Alors, pour les aventures d'un soir, je ne juge pas les filles qui les pratiquent. Je m'en fous. Je dis même tant mieux pour elles. Ouais, parce que, en ce qui me concerne, ça ne me fait pas du tout de bien. Même mon corps fait un blocage. Ca sert à rien d'insister, je m'abstiens donc. Puis, ça me déprime car ce n'est que du vide et du coup le lendemain, chez moi c'est le néant. Encore plus de vide que quand je dors seule...
Cependant, on m'aide pas. Non. C'est une infamie ! Je pense que je vais lancer une manifestation internationale pour me soutenir moi-même dans cette traversée du désert. Je vois des lesbiennes partout dans la rue qui se pavanent en couple. En plus, elles sont pas moches. Je pense que c'est un complot, qu'on se fout de ma gueule. Je les vois se tenir la main, se coller l'une à l’autre, montrer au monde entier qu'elles s'aiment. Putain, ça me fait pas du tout sourire. Ca m'agace, ça m'énerve. J'ai envie d'aller les voir pour les engueuler. J'ai envie de leur crier qu'il y a des hôtels pour ça, que ça devrait être interdit de m'inonder de ces images si douces, que la compassion ça existe, la solidarité aussi.
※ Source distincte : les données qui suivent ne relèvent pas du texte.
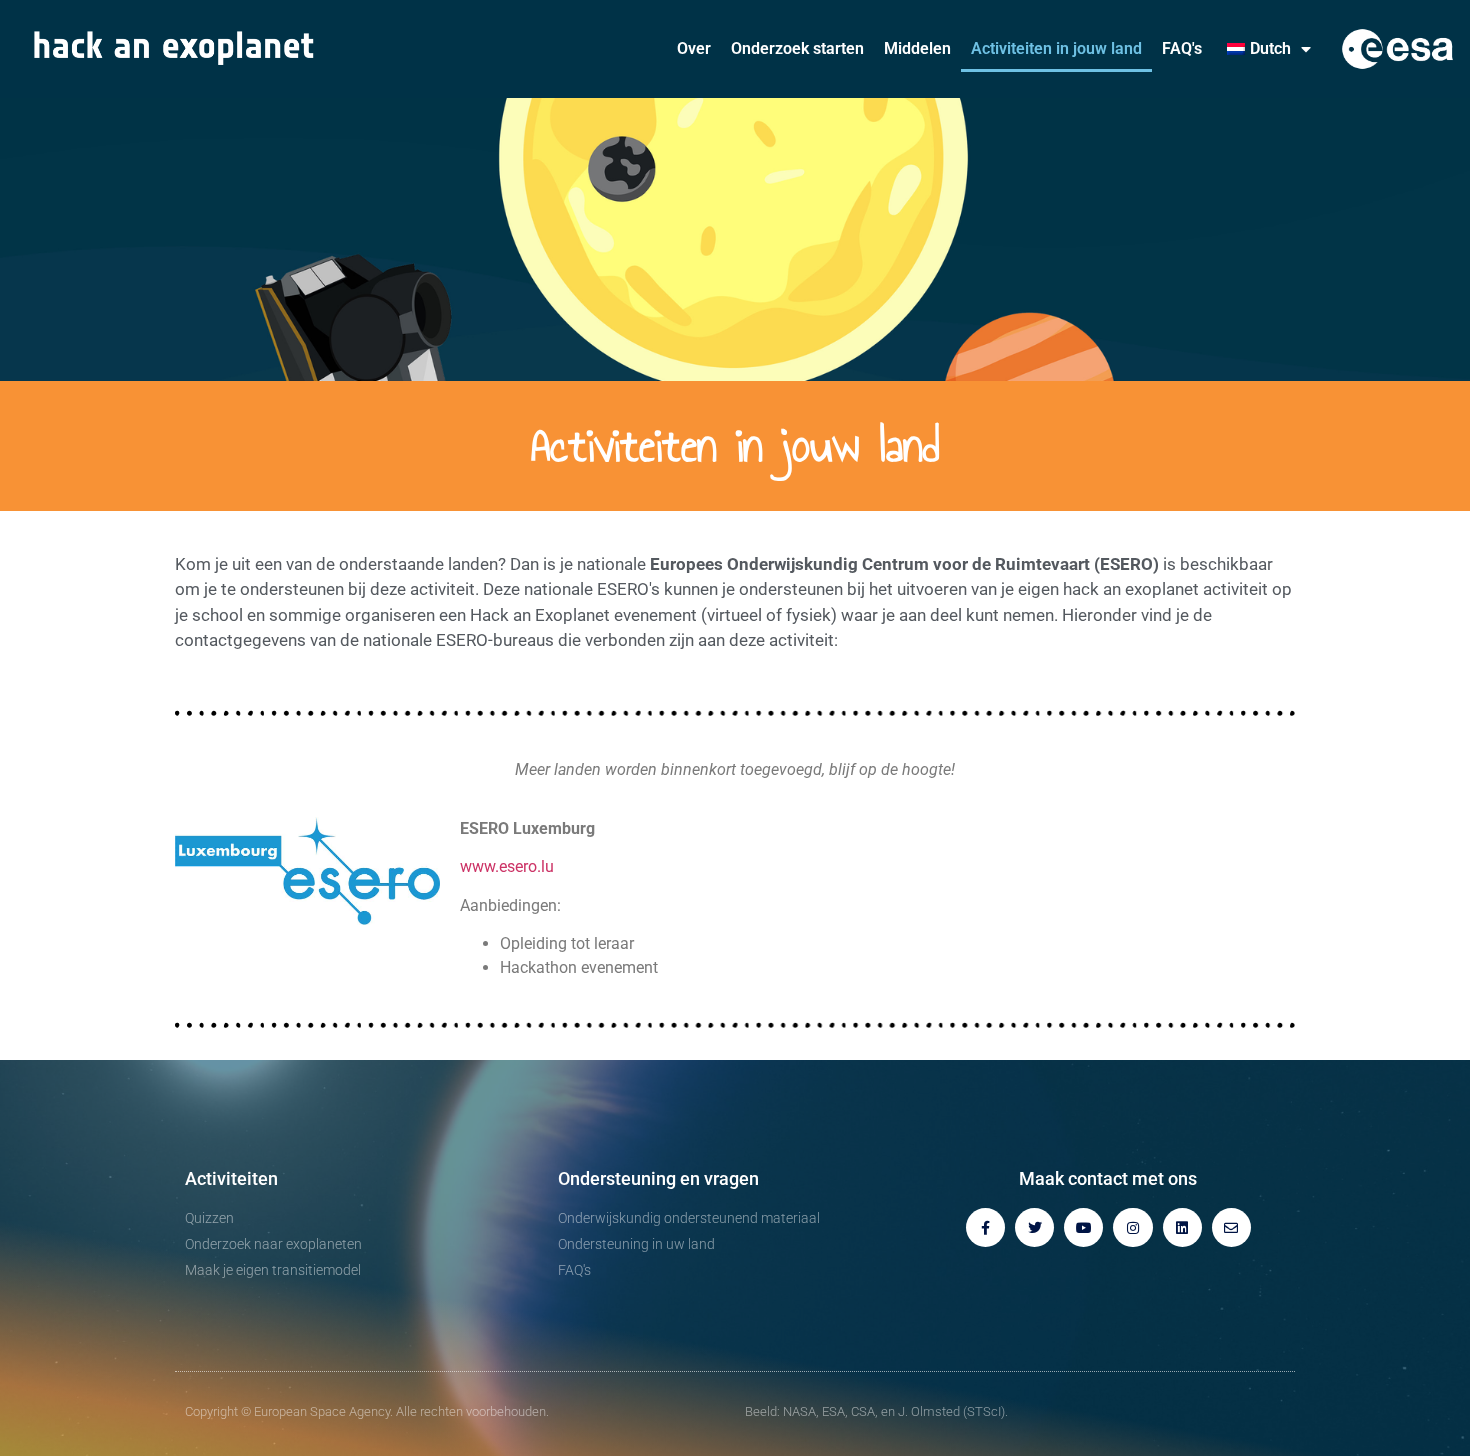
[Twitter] (1034, 1227)
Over (694, 48)
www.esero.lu (507, 866)
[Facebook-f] (985, 1227)
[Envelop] (1231, 1227)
Je veux, non, j'exige qu'aucune lesbienne ne soit en couple, qu'aucune lesbienne n'ait de relations sexuelles tant que moi je n'en ai pas ! Et je peux vous dire que c'est pas demain que je vais avoir une femme dans mon lit. Un cataclysme pour le lesbianisme. Quoi je suis égoïste ? Oui et j'assume. Le monde devrait tourner en fonction de moi.
Le pire c'est que y'a pas que dans la vie réelle qu'on me balance à la gueule les joies de la vie à deux. Ca me poursuit jusque sur le net. Ca s'immisce dans mon intimité. Je lis un blog et qu'est-ce que je vois ? "Avec ma copine gnagnagna", un autre "ma femme et moi gnagnagna", encore un autre "hier, j'ai rencontré une jolie demoiselle. On a baisé toute la nuit gnagnagna". Je me tape la tête contre les murs ! Tiens, exemple, prenons mes liens. Faisons le tour et voyons ce que ça donne (t'as le droit de les lire ces blogs puisqu'ils sont dans mes liens à gauche, ça veut dire qu'ils sont pas pourris) : sur 18 blogs, 11 racontent parfois leurs histoires de couple ! 11 !!! C'est énorme.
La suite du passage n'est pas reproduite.